Print exactly what the entries say, line by line, from the first line down to the one with "You are a computer-use agent. Viewport: 1148px", inclusive.
************
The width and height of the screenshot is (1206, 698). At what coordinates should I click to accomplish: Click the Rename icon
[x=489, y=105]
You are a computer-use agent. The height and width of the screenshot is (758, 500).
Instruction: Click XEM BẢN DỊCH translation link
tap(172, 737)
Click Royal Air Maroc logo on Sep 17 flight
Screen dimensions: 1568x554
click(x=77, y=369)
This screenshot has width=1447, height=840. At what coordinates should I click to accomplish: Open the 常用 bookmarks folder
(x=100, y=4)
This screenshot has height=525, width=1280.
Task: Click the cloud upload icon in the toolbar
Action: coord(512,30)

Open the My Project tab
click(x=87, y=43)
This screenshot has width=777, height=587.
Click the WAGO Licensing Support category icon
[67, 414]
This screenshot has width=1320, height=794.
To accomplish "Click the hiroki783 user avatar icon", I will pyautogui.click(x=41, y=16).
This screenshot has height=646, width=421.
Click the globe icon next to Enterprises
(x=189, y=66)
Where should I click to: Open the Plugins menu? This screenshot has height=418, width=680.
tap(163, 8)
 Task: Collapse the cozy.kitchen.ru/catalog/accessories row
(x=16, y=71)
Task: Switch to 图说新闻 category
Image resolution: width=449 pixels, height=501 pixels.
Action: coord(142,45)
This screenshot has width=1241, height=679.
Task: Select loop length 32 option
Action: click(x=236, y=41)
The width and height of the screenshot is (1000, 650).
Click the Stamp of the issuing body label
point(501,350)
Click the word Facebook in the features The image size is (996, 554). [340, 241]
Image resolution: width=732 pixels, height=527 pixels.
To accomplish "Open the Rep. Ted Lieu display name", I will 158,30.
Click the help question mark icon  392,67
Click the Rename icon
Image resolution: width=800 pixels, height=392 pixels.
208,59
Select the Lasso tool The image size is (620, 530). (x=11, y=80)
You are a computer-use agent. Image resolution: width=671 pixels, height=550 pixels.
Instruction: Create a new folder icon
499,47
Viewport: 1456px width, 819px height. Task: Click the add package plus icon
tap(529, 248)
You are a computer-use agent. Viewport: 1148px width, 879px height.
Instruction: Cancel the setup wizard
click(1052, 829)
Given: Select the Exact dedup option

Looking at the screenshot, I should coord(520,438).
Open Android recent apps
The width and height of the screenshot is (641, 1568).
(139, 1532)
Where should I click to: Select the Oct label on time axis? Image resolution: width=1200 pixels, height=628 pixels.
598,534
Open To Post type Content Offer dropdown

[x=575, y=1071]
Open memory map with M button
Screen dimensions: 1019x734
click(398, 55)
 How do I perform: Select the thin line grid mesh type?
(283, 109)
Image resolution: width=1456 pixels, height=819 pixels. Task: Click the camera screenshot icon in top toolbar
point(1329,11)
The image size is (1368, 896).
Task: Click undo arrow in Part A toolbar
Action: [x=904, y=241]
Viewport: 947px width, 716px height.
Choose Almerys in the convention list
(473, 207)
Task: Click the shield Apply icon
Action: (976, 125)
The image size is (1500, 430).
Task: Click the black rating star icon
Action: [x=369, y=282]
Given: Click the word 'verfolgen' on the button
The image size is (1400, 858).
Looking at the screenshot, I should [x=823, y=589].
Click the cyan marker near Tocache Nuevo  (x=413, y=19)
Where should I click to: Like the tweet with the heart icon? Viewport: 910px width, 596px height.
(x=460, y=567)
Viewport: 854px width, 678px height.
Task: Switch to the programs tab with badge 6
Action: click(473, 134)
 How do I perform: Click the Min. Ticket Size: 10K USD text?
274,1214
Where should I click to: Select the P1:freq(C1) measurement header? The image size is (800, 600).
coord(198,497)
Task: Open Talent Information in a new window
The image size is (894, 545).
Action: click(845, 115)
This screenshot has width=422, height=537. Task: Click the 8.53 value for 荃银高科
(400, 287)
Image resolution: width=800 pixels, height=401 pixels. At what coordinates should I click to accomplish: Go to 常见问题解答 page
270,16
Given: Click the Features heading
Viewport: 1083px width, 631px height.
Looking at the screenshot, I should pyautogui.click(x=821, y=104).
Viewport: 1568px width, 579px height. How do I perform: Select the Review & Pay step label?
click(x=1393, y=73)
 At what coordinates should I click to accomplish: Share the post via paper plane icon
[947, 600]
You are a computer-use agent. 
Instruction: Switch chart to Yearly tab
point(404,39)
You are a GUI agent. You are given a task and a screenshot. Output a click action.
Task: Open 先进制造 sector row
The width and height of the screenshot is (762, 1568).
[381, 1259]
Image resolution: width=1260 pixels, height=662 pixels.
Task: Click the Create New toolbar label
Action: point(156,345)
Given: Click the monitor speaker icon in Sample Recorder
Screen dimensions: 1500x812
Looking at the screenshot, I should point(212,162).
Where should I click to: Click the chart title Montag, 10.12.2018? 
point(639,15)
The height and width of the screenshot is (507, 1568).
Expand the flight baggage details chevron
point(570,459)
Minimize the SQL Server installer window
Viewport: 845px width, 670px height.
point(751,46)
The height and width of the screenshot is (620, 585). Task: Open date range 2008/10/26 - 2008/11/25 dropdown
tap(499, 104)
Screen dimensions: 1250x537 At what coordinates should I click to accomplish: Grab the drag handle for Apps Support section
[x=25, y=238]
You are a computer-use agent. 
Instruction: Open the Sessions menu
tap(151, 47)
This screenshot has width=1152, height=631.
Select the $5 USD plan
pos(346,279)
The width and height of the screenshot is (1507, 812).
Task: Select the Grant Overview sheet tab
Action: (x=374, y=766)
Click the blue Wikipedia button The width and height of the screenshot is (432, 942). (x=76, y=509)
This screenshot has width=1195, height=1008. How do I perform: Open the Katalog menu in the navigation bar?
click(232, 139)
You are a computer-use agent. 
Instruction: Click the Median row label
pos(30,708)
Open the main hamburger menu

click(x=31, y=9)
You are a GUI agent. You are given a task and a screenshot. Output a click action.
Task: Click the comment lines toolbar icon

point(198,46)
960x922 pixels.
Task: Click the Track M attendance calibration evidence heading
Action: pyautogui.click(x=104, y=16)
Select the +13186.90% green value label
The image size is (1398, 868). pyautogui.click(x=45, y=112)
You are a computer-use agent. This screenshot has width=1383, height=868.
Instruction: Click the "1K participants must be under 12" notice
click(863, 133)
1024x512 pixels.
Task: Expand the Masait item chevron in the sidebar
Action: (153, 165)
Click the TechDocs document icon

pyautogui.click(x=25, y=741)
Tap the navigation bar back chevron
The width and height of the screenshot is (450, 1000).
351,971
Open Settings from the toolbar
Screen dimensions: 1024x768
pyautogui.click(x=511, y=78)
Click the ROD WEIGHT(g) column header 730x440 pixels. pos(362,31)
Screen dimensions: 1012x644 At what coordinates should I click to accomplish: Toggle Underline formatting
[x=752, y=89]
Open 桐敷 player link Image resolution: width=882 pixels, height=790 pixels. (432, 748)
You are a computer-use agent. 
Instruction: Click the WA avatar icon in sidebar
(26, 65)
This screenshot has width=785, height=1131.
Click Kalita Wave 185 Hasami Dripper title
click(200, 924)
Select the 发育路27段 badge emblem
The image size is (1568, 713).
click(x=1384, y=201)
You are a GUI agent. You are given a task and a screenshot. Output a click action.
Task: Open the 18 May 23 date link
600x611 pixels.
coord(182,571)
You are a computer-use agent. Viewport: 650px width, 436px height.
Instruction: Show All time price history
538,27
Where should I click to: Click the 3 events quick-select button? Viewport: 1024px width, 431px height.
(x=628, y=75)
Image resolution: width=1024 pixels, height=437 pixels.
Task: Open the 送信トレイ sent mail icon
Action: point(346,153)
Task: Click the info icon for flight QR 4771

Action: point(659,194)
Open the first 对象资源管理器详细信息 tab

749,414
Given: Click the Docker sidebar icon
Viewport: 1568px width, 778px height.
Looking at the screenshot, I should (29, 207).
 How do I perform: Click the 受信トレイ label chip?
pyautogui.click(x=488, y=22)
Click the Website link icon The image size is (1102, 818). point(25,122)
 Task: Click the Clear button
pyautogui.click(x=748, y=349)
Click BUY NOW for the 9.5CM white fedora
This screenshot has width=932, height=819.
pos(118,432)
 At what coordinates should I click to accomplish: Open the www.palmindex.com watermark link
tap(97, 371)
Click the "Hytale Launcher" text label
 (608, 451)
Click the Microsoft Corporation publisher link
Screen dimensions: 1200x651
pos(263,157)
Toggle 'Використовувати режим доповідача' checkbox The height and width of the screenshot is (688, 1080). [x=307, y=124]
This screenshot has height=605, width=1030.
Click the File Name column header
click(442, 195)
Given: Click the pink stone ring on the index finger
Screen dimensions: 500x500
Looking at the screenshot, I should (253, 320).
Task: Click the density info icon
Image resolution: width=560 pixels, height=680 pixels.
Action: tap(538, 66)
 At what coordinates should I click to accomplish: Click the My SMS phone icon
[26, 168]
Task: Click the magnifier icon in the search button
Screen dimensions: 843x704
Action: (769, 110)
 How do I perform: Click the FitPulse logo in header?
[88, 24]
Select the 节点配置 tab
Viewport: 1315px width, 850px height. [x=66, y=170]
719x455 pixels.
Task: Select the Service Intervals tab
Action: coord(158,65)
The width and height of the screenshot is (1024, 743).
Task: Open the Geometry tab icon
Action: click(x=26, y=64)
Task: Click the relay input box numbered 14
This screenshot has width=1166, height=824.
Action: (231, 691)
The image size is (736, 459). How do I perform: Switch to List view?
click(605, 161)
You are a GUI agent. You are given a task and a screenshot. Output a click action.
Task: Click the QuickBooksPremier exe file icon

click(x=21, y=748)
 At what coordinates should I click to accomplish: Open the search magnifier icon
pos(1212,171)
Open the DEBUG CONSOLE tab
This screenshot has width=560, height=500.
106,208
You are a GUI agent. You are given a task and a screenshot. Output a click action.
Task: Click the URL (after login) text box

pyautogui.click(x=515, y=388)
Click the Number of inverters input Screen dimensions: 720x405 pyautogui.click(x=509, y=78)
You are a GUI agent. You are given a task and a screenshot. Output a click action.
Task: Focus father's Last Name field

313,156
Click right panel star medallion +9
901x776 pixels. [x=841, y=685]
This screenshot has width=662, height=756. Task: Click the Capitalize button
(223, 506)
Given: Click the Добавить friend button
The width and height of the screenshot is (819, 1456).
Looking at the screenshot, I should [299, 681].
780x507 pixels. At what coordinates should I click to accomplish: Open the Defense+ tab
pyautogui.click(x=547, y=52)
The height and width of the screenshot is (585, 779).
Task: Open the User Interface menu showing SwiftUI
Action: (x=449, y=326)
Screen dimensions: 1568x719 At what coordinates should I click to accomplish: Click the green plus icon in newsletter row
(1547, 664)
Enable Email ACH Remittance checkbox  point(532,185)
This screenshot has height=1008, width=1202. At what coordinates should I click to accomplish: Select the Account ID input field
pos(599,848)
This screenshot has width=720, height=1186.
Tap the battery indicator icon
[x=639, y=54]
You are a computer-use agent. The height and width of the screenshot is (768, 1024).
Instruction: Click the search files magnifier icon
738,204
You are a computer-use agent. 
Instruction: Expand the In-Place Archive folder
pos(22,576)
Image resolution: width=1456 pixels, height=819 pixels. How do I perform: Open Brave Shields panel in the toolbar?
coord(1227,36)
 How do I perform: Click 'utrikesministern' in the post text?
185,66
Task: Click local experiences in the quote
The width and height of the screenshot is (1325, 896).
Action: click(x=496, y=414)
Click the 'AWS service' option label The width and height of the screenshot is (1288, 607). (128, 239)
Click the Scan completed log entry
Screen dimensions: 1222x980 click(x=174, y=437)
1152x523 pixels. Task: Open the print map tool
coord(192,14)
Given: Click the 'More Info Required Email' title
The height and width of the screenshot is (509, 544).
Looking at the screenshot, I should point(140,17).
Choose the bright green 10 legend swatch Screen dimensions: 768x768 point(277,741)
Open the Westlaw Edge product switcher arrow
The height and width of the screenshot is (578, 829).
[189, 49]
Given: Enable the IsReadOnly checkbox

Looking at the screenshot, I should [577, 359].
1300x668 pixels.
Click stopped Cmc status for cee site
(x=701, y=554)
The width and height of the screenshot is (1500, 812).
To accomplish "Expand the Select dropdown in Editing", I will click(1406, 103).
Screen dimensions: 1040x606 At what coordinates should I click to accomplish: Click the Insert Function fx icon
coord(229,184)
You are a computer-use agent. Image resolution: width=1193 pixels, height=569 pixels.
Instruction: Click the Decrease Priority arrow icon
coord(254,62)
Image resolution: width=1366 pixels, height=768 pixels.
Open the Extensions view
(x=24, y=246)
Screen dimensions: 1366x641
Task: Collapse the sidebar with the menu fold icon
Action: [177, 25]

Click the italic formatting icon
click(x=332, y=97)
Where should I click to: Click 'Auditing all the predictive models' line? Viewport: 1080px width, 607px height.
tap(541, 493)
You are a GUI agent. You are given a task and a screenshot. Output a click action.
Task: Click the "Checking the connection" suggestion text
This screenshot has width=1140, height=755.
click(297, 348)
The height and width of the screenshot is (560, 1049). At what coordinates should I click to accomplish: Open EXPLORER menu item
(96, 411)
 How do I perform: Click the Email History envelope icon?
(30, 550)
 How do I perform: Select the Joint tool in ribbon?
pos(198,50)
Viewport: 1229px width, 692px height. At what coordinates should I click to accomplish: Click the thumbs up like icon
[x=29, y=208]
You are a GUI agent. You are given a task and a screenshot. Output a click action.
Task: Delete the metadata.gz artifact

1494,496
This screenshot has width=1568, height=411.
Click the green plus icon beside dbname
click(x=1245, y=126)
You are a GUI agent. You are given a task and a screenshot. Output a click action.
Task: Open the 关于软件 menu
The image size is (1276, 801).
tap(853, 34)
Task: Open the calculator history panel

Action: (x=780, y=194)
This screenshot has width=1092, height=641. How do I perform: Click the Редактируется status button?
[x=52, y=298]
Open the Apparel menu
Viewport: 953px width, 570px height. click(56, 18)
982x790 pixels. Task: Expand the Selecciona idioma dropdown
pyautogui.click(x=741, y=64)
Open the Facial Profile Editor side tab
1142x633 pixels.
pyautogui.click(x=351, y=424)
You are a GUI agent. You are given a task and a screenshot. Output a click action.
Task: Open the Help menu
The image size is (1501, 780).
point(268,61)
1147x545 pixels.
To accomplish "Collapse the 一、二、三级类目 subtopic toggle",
************
» **WRITTEN RESPONSE**
The width and height of the screenshot is (1206, 698). At what coordinates should I click to accomplish: Click the Rename icon
[x=489, y=105]
You are a computer-use agent. The height and width of the screenshot is (758, 500).
Instruction: Click XEM BẢN DỊCH translation link
tap(172, 737)
Click Royal Air Maroc logo on Sep 17 flight
Screen dimensions: 1568x554
click(x=77, y=369)
This screenshot has width=1447, height=840. At what coordinates should I click to accomplish: Open the 常用 bookmarks folder
(x=100, y=4)
This screenshot has height=525, width=1280.
Task: Click the cloud upload icon in the toolbar
Action: coord(512,30)

Open the My Project tab
click(x=87, y=43)
This screenshot has width=777, height=587.
Click the WAGO Licensing Support category icon
[67, 414]
This screenshot has width=1320, height=794.
To accomplish "Click the hiroki783 user avatar icon", I will pyautogui.click(x=41, y=16).
This screenshot has height=646, width=421.
Click the globe icon next to Enterprises
(x=189, y=66)
Where should I click to: Open the Plugins menu? This screenshot has height=418, width=680.
tap(163, 8)
 Task: Collapse the cozy.kitchen.ru/catalog/accessories row
(x=16, y=71)
Task: Switch to 图说新闻 category
Image resolution: width=449 pixels, height=501 pixels.
Action: coord(142,45)
This screenshot has width=1241, height=679.
Task: Select loop length 32 option
Action: click(x=236, y=41)
The width and height of the screenshot is (1000, 650).
Click the Stamp of the issuing body label
point(501,350)
Click the word Facebook in the features The image size is (996, 554). [340, 241]
Image resolution: width=732 pixels, height=527 pixels.
To accomplish "Open the Rep. Ted Lieu display name", I will 158,30.
Click the help question mark icon  392,67
Click the Rename icon
Image resolution: width=800 pixels, height=392 pixels.
208,59
Select the Lasso tool The image size is (620, 530). (x=11, y=80)
You are a computer-use agent. Image resolution: width=671 pixels, height=550 pixels.
Instruction: Create a new folder icon
499,47
Viewport: 1456px width, 819px height. Task: Click the add package plus icon
tap(529, 248)
You are a computer-use agent. Viewport: 1148px width, 879px height.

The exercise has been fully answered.